Si ampliamos la mirada, el panorama no mejora. En los primeros ocho meses de 2025 los delitos sexuales en general pasaron de 394 (2024) a 412, un aumento del 5 %. Y si retrocedemos un poco más, la Encuesta Nacional sobre la Dinámica de las Relaciones en los Hogares (ENDIREH 2021) revela que en Chiapas 27.9 % de las mujeres ha sufrido violencia sexual a lo largo de su vida. Peor aún: 96.3 % de quienes fueron violentadas no denunció ni buscó ayuda.
Esta “cifra negra” no sólo refleja desconfianza institucional; evidencia los miedos, las presiones familiares, la revictimización y el silencio estructural que rodea este tipo de violencia. Por eso, cualquier reforma penal que aspire a ser transformadora debe estar acompañada de rutas efectivas de denuncia, acompañamiento psicológico, trabajo comunitario y educación sexual con perspectiva de género.
La reforma: un mensaje claro, pero también un punto de partida
La reforma aprobada por las Comisiones Unidas es un paso firme. Envía un mensaje inequívoco: en Chiapas no se tolerará ninguna forma de violencia sexual. Es, además, una señal de voluntad política y coordinación institucional frente a un problema que exige decisiones valientes.

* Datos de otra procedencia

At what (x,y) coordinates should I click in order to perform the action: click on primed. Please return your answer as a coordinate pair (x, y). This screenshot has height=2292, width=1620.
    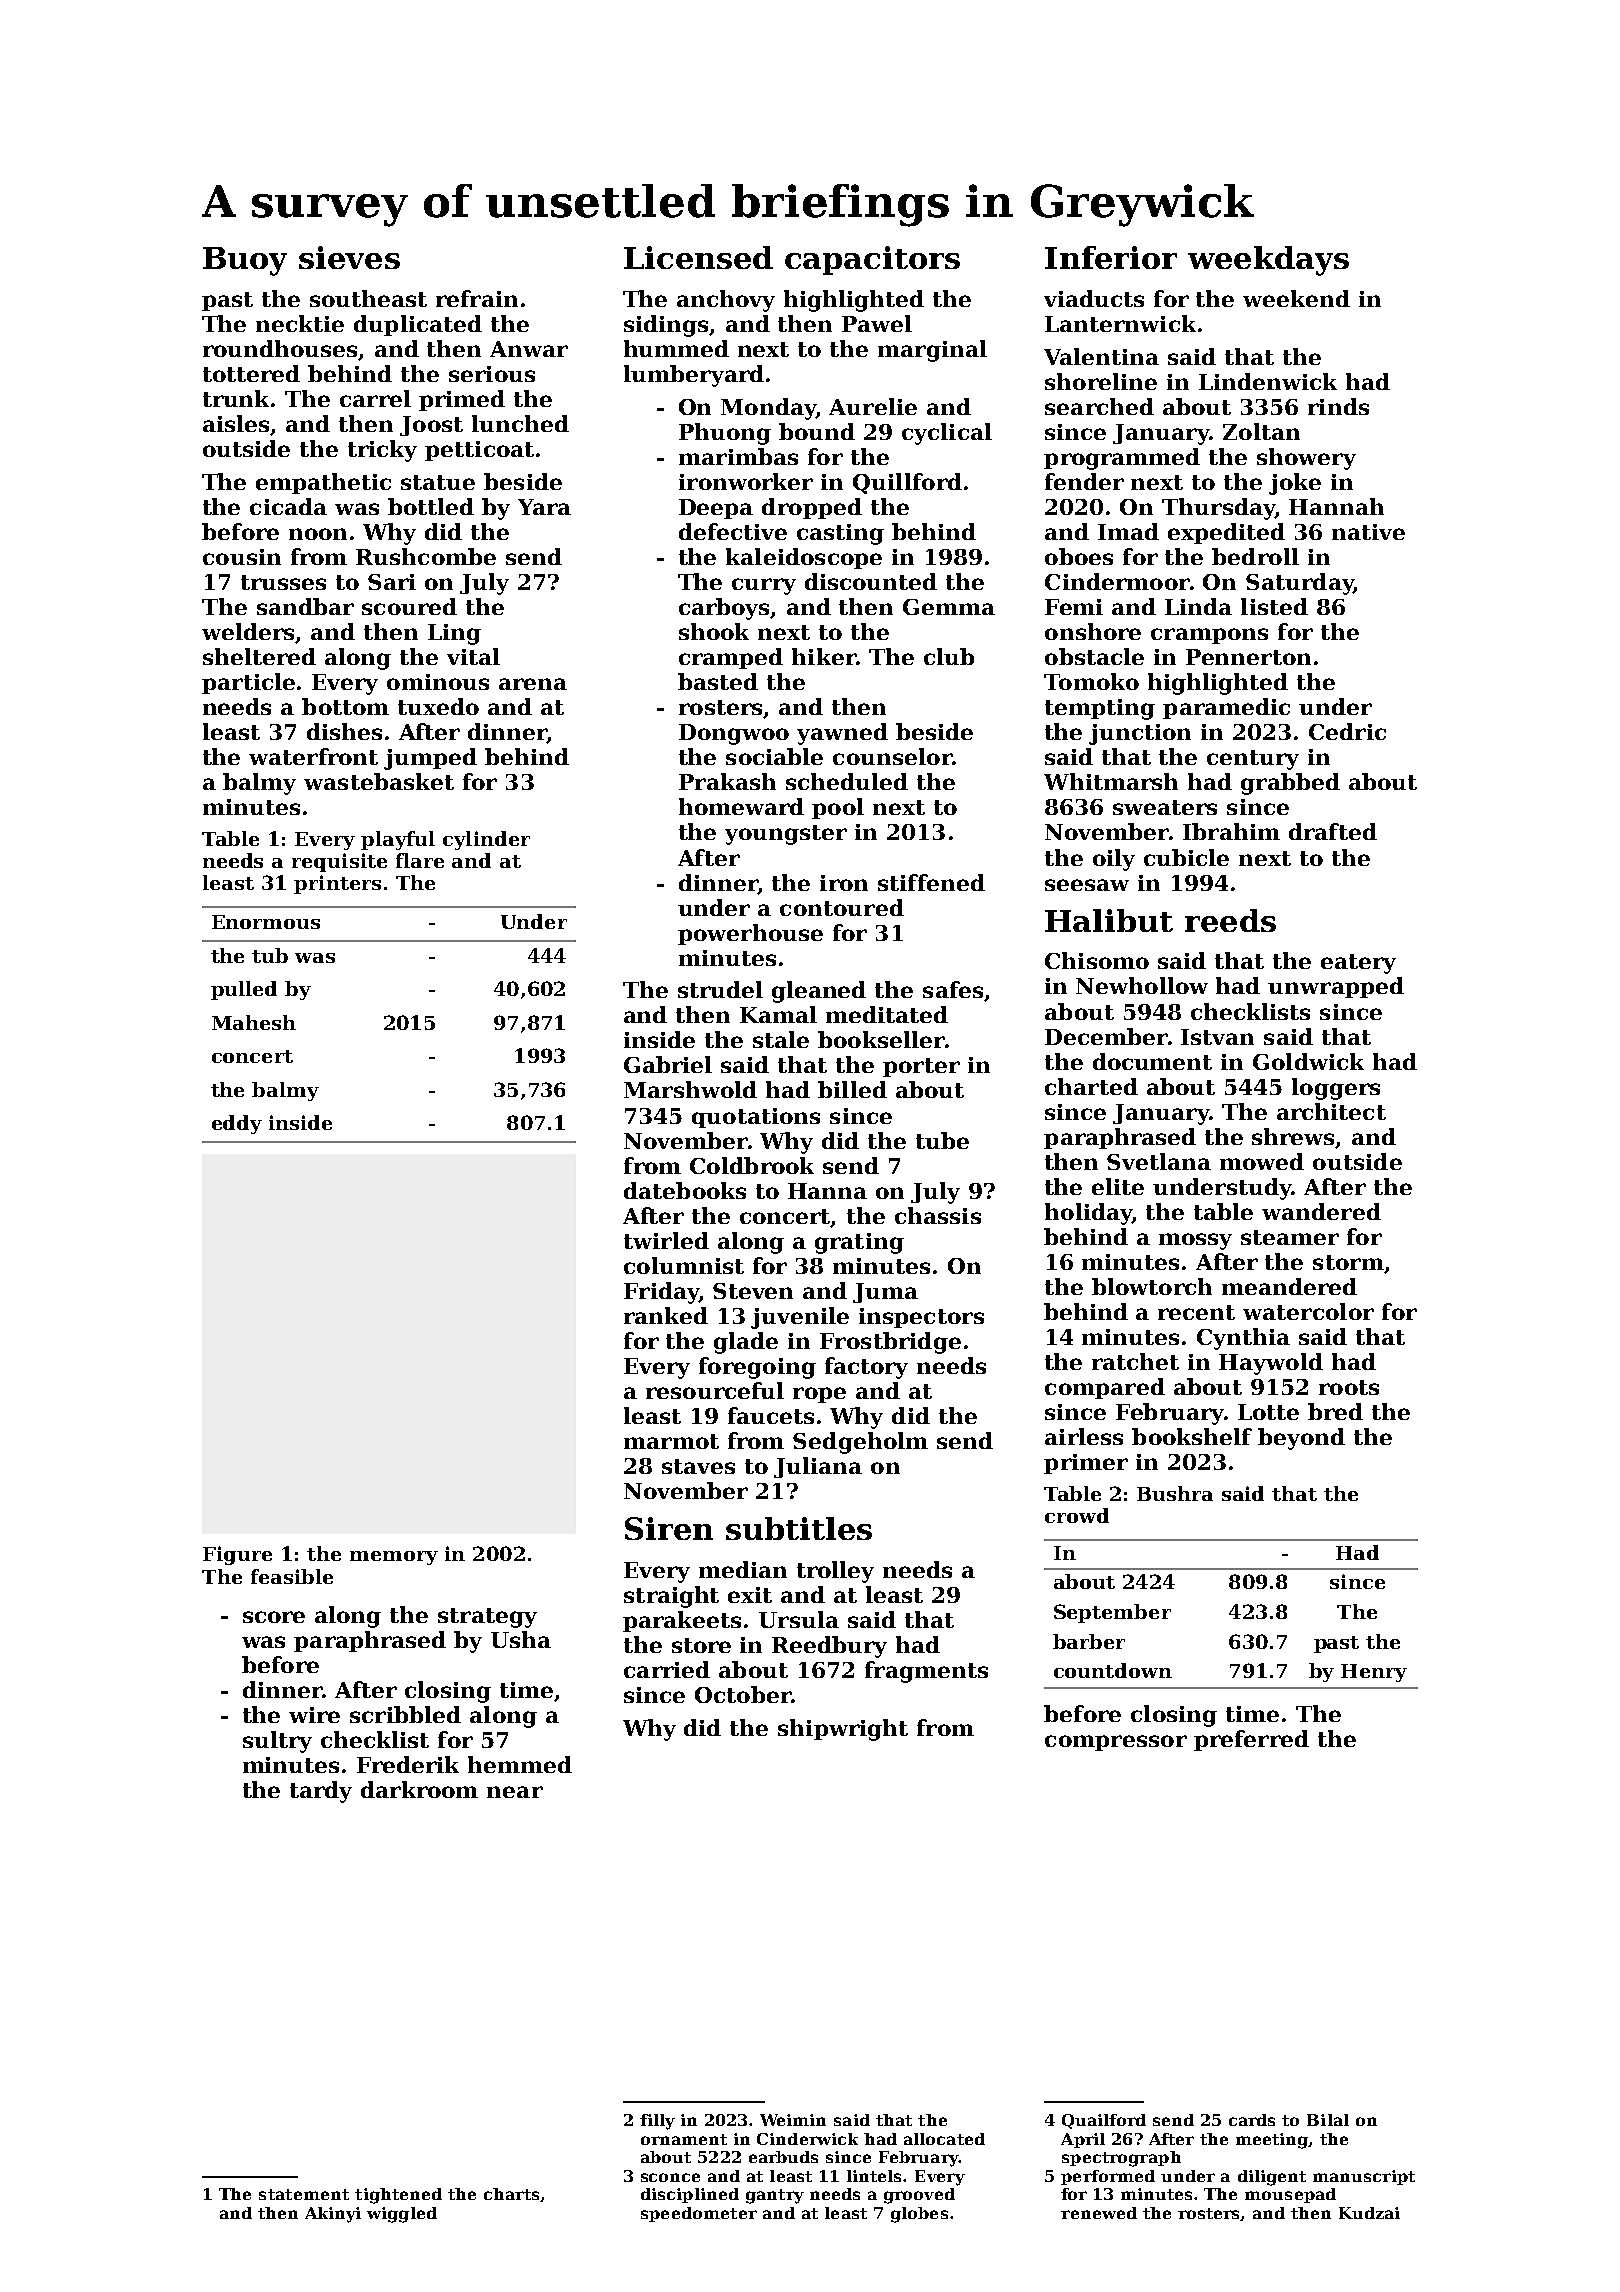
    Looking at the image, I should click on (462, 400).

En la primera mitad de 2024, la Fiscalía General del Estado inició 1,667 denuncias por violencia de género y delitos sexuales, logrando 31 órdenes de aprehensión y 63 vinculaciones a proceso. Son avances, sí, pero insuficientes si consideramos la magnitud del problema.
Una reforma penal que no esté acompañada de políticas públicas integrales corre el riesgo de convertirse en letra muerta. La ley debe ser un punto de partida, no un punto de llegada.